Anak laki-laki itu menatap bingung pada langit yang menjingga, menyebarkan kegelapan, menggelitik dengan kengerian. Dia ketakutan dan berlari pulang, meninggalkan pelataran rumah sakit dan bunga-bunga sakura yang dia tunggu-tunggu kemekarannya. Bumi mendadak begitu hening dan sepi, seolah tak ada siapapun yang tinggal disini. Dia mengendap-endap, masuk kepekarangan rumah perlahan.
"Kyaaaaaaaaaa!!!!"
Suara itu mengejutkannya, dia berlari kebalik semak, berusaha mengintip apa yang terjadi didalam rumahnya. Lewat jendela kecil, dengan mata yang menyipit, di usia nya yang masih balita, dia melihat sendiri, bagaimana ibunya ditampar, disiksa, dan di robek bajunya. teriakan demi teriakan terdengar.
"LEPASKAN IBU KU" air matanya mengalir di pipi, takut, dia takut, dia sedih, dia gemetar. Hanya berbekal batu, dia berusaha menyelamatkan Ibunya. Tangannya berusaha memukul saat para penjahat itu menjambaknya. Dia meraung saat mereka melemparnya dengan mudah ke dinding. Ibunya menangis, mereka tertawa. Dunia yang benar-benar tidak adil.
Ayahnya yang baru pulang kerja, dengan membawa kapak untuk menebang kayu berusaha menyelamatkan, namun percuma...
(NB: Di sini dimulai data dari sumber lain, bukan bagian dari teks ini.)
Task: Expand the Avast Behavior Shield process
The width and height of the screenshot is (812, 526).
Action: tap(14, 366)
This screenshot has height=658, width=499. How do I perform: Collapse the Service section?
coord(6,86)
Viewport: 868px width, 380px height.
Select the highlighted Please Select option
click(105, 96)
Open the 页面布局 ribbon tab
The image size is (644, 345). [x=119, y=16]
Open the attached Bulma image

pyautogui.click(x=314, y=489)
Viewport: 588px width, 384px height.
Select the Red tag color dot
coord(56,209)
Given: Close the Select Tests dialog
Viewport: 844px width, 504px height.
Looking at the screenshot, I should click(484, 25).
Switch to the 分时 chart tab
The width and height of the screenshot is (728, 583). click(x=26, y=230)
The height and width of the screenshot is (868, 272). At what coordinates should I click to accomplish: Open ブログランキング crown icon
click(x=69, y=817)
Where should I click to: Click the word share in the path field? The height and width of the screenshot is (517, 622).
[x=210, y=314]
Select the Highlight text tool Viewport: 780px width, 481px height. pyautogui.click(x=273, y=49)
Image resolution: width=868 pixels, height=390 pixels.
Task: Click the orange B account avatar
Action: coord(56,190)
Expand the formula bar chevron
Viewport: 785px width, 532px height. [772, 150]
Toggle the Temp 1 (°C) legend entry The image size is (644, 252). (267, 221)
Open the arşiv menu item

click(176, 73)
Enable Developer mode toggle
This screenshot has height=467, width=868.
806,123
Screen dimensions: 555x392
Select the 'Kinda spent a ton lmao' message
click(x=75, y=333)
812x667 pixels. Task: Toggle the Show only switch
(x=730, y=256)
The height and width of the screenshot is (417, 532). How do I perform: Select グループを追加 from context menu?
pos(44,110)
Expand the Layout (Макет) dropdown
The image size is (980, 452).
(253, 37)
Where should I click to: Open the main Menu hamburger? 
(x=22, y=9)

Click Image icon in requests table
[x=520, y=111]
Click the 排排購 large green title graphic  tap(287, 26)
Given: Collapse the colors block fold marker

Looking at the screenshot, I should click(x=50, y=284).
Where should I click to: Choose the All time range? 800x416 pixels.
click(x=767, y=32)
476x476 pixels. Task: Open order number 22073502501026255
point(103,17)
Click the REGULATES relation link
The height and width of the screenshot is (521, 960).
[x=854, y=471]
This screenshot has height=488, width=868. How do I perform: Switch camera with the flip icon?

Darah mengalir deras, membentuk sungai
Tangisan seolah menjadi lagu pengantar tidur tenang untuk selamanya
Tawa para penjahat makin menjadi,
Dia masih terlalu kecil untuk paham.. apa yang sebenarnya sedang terjadi...
Lemah, memeluk kaki sendiri, gemetar, menangis kedinginan.
Perhatian para penjahat itu kembali kepada ibunya yang sudah setengah telanjang, dilecehkan, tidak dihargai, miskin......
Ayahnya meraih tangannya, dia hanya menatap ngeri pada wajah laki-laki yang selalu jadi pahlawan baginya. Wajah yang akhirnya putus asa dan penuh luka. "larilah, kemanapun, lari lah, sejauh mungkin."
"a-aku ti-.."
"lari!"
Berdiri tegak dia menatap ayahnya yang terbaring berlumuran darah, menatap ayahnya yang seoalah berdoa 'semoga kau selamat, sayang'. Dengan air mata nya yang semakin deras dia meninggalkan rumah, dengan segala ke gundahan dan ketakutan dia mengikuti perintah dari orang yang paling dia hormati.
Kemanapun... Sejauh mungkin....
Hanya tempat yang sering dia datangi sejak kecil yang dia rasa akan membuatnya aman, hanya tempat nya menghabiskan waktu sejak kecil yang dia ingin untuk jadi tempat terakhir yang dia kunjungi dihidupnya. Kepalanya yang terbentur ternyata menghasilkan darah, tubuhnya tidak lagi seimbang. Paru-parunya tidak lagi bisa menangkap oksigen... dia tersungkur, dia terjatuh, dihadapan pohon-pohon sakura...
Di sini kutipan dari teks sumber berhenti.